Regarding the latter, Iran is apt to reciprocate Putin's gestures by accommodating itself to more IAEA demands, and next week's meeting of Iran's chief nuclear negotiator, Ali Larijani, with the EU's foreign policy chief, Javier Solana, is an important occasion for Iran to appease Putin and his foreign policy circle, some of whom are openly worried about a parallel corrosion of US-Russia relations because of the new Iran-Russia developments.
Yet this is not a "zero-sum game" and US policy makers can draw the right impression about Iran's good neighborly policies benefiting regional and global peace, presently deepened in part thanks to Russia's singular influence on Iran. That is highly unlikely, however, and the continuation of the one-dimensional coercive policy toward Iran, so deeply entrenched in Washington, is the more likely scenario, no matter how out of sync with the rest of the world community.

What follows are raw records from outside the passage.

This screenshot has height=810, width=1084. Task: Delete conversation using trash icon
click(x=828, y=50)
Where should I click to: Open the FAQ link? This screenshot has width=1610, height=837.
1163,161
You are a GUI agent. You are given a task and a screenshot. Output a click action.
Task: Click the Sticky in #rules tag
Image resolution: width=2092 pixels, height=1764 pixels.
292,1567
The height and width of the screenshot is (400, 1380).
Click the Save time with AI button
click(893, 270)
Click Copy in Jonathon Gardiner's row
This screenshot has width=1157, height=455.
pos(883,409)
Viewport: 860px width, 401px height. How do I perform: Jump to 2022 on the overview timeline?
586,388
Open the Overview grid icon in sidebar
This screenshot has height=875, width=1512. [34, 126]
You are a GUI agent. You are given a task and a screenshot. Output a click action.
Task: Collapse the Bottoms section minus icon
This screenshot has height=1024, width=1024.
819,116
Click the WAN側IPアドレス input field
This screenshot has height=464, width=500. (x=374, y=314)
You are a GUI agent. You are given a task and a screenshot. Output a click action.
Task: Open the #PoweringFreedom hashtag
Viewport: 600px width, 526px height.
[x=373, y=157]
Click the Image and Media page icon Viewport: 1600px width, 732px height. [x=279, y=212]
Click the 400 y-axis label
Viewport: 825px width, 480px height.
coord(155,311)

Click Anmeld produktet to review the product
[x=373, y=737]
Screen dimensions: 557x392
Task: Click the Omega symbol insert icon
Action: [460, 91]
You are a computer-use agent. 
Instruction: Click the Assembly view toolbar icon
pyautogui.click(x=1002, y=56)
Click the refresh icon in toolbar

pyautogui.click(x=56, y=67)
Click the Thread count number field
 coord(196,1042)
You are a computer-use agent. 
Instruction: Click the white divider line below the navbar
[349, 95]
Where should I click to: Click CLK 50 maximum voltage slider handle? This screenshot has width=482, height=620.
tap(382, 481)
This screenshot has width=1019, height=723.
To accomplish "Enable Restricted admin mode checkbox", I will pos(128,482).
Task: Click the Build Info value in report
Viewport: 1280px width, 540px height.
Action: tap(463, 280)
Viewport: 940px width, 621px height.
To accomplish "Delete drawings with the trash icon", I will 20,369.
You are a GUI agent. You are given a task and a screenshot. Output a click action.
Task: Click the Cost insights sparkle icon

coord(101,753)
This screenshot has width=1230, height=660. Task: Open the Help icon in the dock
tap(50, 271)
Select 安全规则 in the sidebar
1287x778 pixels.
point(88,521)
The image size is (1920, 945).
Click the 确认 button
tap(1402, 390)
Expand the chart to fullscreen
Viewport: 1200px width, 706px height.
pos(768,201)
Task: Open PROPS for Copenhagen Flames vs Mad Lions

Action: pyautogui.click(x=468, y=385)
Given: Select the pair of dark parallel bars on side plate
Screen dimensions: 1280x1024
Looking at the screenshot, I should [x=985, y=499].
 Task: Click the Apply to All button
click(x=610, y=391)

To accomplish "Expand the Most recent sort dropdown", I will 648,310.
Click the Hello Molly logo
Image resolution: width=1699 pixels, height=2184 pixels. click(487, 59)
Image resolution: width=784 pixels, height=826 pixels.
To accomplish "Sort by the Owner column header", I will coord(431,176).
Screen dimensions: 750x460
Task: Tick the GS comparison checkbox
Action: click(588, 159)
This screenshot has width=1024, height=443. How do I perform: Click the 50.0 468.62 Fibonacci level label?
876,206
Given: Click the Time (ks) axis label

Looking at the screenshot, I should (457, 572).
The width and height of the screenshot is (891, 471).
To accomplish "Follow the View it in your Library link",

The "lonely superpower" that Samuel Huntington once wrote about now appears dangerously on the verge of losing its "coalition of the willing" against Iran, both inside and outside the United Nations. The only choice is either stubborn refusal to make the necessary policy adjustments toward Iran, along the lines of a non-threatening civil diplomacy, or to face what is certain to be a diplomatic defeat in the global arena.
Iran's soft-power diplomacy should be given much credit for both the summit's success and the related frustration of the US's coercive diplomacy.